- Element lookup records
══════════
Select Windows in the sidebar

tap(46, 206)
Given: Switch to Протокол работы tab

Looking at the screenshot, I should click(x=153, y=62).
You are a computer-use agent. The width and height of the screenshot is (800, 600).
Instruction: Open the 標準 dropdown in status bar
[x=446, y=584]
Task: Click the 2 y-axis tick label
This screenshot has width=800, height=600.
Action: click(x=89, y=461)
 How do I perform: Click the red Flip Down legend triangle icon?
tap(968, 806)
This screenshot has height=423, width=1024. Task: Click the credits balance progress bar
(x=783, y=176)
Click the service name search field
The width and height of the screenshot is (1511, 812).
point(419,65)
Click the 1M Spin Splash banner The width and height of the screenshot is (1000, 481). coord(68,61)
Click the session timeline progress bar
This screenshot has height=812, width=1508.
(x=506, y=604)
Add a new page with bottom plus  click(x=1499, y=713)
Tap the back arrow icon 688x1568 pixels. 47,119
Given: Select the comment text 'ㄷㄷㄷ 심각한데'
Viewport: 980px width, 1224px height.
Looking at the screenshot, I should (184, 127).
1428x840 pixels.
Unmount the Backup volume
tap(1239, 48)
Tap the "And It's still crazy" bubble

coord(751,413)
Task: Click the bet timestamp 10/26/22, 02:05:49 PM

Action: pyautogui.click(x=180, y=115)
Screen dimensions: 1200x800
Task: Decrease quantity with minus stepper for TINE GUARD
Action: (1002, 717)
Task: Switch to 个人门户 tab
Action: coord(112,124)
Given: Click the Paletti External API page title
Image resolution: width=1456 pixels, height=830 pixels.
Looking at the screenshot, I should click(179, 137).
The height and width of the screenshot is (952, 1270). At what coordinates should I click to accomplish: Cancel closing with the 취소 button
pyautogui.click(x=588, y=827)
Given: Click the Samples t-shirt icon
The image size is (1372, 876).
══════════
- Do this
Rewrite the records above with "search field" renamed to "search box", keeping every other part of each line the same.

- Answer in full
Select Windows in the sidebar

tap(46, 206)
Given: Switch to Протокол работы tab

Looking at the screenshot, I should click(x=153, y=62).
You are a computer-use agent. The width and height of the screenshot is (800, 600).
Instruction: Open the 標準 dropdown in status bar
[x=446, y=584]
Task: Click the 2 y-axis tick label
This screenshot has width=800, height=600.
Action: click(x=89, y=461)
 How do I perform: Click the red Flip Down legend triangle icon?
tap(968, 806)
This screenshot has height=423, width=1024. Task: Click the credits balance progress bar
(x=783, y=176)
Click the service name search box
The width and height of the screenshot is (1511, 812).
point(419,65)
Click the 1M Spin Splash banner The width and height of the screenshot is (1000, 481). coord(68,61)
Click the session timeline progress bar
This screenshot has height=812, width=1508.
(x=506, y=604)
Add a new page with bottom plus  click(x=1499, y=713)
Tap the back arrow icon 688x1568 pixels. 47,119
Given: Select the comment text 'ㄷㄷㄷ 심각한데'
Viewport: 980px width, 1224px height.
Looking at the screenshot, I should (184, 127).
1428x840 pixels.
Unmount the Backup volume
tap(1239, 48)
Tap the "And It's still crazy" bubble

coord(751,413)
Task: Click the bet timestamp 10/26/22, 02:05:49 PM

Action: pyautogui.click(x=180, y=115)
Screen dimensions: 1200x800
Task: Decrease quantity with minus stepper for TINE GUARD
Action: (1002, 717)
Task: Switch to 个人门户 tab
Action: coord(112,124)
Given: Click the Paletti External API page title
Image resolution: width=1456 pixels, height=830 pixels.
Looking at the screenshot, I should click(179, 137).
The height and width of the screenshot is (952, 1270). At what coordinates should I click to accomplish: Cancel closing with the 취소 button
pyautogui.click(x=588, y=827)
Given: Click the Samples t-shirt icon
The image size is (1372, 876).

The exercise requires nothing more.